Se continúa con una sala donde reluce Manifestación, de Berni, en relación con la Familia Obrera de Bony, que reflejan “momentos diferentes del proletariado” y otros artistas con preocupaciones sociales, como la austríaca Gertrudis Chale -que introdujo el indígena dentro del muralismo en Argentina-, Raquel Forner, Cándido Portinari y Ricardo Carpani. También se exponen a Juanito, como unos raros retratos de sus padres, Ramona y la Mujer del sweater rojo.
El núcleo surrealista contiene a Fernanda Laguna, Kati Horna, Grete Stern y Luchita Hurtado “en relación a los grandes hombres que son Roberto Matta y Wilfredo Lam”. También aparecen dibujos de la injustamente olvidada Maruja Mallo. Por supuesto, allí reina O impossivel, la escultura de la brasileña Maria Martins, la única pieza de todo el museo que no fue trasladada en la renovación.
Por el concretismo y marco recortado rioplatense, se plantean discrepancias con la reticularia de edificios de Gego y 2,421 I, del mexicano Gabriel de la Mora, realizada con pelos humanos. “Nos lleva al terreno al formalismo más puto y ortodoxo” comentó Rangel. También allí se encuentran la obra coplanar de Juan Melé, el madí de Carmelo Arden Quin y dos piezas de Yente, entre otros.
En un rincón las obras de Lygia Clark, Helio Oiticica y Carmen Herrera dialogan en contraposición al polaco Frans Krajcberg, pionero en el arte relacionado al ecologismo, junto a la botella de agua envenenada de Nicolás García Uriburu.

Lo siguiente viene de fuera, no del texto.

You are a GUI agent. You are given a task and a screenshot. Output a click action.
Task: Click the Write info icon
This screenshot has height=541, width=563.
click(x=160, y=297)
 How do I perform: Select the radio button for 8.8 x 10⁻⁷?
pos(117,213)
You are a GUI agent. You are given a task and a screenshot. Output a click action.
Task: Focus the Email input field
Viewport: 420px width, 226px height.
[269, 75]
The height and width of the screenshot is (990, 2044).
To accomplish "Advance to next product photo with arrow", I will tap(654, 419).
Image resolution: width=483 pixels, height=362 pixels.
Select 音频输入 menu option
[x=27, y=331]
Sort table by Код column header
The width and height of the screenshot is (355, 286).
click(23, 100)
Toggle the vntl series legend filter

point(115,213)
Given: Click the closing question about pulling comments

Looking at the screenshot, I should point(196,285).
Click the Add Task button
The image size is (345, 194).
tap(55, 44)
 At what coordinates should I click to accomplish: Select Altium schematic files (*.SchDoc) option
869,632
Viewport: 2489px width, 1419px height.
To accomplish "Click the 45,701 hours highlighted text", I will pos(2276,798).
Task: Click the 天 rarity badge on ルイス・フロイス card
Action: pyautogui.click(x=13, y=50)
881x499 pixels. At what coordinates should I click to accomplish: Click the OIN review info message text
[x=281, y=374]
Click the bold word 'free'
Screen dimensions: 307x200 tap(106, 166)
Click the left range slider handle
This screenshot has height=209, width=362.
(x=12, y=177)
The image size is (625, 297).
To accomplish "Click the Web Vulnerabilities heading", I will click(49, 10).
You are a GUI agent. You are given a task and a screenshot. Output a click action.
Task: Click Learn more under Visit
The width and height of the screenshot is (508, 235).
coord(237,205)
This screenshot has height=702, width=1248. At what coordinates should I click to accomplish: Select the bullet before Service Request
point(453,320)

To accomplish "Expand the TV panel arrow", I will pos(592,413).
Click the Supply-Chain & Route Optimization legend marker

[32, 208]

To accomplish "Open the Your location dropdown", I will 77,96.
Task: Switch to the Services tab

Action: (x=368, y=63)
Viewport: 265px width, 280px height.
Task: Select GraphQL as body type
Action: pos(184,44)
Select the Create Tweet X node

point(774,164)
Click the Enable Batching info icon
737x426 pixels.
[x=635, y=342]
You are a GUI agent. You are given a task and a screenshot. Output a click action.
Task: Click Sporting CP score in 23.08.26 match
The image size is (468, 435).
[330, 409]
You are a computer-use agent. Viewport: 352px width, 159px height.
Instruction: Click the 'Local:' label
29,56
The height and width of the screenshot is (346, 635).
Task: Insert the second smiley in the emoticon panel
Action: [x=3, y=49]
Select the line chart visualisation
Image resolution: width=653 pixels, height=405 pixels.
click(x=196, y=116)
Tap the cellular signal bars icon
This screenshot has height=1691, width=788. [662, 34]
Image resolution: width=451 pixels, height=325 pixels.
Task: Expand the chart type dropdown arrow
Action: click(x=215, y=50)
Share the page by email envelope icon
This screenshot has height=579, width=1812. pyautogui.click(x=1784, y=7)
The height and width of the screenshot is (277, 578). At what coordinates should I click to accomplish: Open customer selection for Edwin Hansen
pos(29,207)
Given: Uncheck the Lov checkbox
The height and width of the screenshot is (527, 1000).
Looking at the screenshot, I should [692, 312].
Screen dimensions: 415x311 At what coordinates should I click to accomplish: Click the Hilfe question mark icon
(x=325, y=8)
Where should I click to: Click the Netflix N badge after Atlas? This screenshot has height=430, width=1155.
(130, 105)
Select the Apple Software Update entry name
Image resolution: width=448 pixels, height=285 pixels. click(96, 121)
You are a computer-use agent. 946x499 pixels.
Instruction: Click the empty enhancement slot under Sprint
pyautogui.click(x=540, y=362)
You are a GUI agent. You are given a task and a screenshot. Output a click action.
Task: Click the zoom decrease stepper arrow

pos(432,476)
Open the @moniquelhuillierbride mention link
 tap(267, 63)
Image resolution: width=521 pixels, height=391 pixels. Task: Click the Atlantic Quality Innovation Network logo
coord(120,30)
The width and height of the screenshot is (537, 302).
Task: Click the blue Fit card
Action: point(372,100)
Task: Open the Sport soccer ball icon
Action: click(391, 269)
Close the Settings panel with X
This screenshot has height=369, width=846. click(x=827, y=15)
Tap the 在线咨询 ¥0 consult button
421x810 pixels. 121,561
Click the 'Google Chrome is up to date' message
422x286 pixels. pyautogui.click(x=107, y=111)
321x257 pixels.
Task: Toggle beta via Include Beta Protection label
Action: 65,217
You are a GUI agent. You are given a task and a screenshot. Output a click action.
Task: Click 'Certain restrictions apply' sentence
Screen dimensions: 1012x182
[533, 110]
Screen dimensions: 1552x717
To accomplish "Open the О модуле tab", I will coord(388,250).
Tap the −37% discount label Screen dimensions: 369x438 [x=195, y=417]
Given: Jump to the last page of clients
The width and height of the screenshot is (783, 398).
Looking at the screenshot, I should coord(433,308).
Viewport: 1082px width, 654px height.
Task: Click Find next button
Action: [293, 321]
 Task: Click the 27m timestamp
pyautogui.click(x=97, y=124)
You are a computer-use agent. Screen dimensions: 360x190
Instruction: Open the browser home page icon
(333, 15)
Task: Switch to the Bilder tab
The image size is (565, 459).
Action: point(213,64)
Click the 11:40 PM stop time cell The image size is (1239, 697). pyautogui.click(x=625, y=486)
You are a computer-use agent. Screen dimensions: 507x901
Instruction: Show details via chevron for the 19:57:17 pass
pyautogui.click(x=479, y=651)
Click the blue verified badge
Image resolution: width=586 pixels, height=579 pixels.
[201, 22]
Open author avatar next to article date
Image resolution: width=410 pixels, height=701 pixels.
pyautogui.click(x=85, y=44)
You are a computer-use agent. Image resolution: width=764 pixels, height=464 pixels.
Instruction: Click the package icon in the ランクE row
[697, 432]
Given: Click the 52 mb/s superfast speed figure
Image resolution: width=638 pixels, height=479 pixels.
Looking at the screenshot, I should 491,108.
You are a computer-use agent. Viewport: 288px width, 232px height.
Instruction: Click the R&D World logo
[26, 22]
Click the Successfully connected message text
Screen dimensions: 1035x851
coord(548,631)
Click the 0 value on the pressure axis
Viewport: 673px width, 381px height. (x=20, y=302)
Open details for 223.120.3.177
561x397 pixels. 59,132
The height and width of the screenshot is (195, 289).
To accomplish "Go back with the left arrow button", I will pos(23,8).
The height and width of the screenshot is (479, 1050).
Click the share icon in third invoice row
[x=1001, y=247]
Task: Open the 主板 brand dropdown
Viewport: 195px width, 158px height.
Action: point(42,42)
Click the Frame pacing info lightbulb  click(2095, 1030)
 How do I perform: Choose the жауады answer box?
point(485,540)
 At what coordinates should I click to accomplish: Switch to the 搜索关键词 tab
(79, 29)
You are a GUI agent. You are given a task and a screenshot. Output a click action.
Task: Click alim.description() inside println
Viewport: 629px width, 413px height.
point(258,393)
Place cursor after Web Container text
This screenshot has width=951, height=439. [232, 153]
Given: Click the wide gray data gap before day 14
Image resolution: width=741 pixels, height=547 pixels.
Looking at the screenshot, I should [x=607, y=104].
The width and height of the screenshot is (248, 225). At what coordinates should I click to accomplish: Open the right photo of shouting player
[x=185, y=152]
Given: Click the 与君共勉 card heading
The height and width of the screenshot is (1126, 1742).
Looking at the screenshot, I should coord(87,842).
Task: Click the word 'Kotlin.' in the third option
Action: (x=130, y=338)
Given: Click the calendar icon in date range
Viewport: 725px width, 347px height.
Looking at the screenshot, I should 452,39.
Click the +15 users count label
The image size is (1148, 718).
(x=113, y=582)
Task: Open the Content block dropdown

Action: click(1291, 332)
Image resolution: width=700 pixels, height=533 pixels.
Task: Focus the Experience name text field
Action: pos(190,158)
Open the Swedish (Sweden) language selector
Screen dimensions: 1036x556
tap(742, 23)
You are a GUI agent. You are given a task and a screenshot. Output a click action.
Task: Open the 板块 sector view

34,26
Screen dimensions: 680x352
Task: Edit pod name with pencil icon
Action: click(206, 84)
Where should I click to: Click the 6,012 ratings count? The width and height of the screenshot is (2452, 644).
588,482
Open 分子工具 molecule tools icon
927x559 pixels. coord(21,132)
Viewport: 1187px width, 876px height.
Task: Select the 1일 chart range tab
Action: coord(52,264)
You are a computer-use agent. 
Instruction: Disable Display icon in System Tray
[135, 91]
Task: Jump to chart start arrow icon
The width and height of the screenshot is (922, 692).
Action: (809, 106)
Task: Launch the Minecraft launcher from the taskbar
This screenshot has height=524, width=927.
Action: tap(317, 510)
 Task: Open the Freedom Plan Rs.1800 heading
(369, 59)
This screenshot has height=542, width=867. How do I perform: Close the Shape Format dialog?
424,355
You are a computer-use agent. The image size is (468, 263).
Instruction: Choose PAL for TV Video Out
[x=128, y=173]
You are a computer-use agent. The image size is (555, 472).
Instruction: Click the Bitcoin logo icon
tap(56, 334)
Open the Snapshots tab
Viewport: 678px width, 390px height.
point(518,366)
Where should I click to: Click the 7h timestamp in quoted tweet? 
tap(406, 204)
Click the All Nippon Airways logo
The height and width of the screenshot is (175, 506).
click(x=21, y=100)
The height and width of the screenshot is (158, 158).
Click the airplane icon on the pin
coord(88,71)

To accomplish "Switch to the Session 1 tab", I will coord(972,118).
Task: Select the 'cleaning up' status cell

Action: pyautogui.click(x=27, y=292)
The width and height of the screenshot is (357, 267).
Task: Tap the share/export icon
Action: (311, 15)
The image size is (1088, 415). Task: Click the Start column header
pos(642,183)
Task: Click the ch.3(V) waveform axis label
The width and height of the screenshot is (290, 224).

El recorrido continúa con la década de los ’60 y ’70, con Claudio Tozzi, Antonio Días, Wanda Pimentel y una pequeña capilla con el Laberinto de Jerusalén de Mathias Goeritz y Ella y yo de Liliana Maresca, como puntuación contemporánea, las fotos de Minujin con Warhol y también De la Vega, Alejandra Seeber y Marisol.
Finalmente, el conceptualismo tiene su espacio con Víctor Grippo, León Ferrari y Fernando Bryce, El pene como instrumento de trabajo, la foto-performance de Maris Bustamante adquirida durante la edición virtual de arteBA, como también el emblemático Proyecto Cocacola de Cildo Meireles. Allí, la guerra fría y la cultura de masas se funden como caracter destacado de los intereses de los artistas.
El Malba -donde también permanece “en cartel” la maravillosa muestra de Remedios Varo- reabrió tras los siete meses que la pandemia impidió la actividad cultural con una propuesta que busca lecturas posibles de un mundo desconcertante, reinventando su imaginario que, más que nunca, se vio afectado por la realidad. A fin de cuentas, el arte tiene mucho de eso.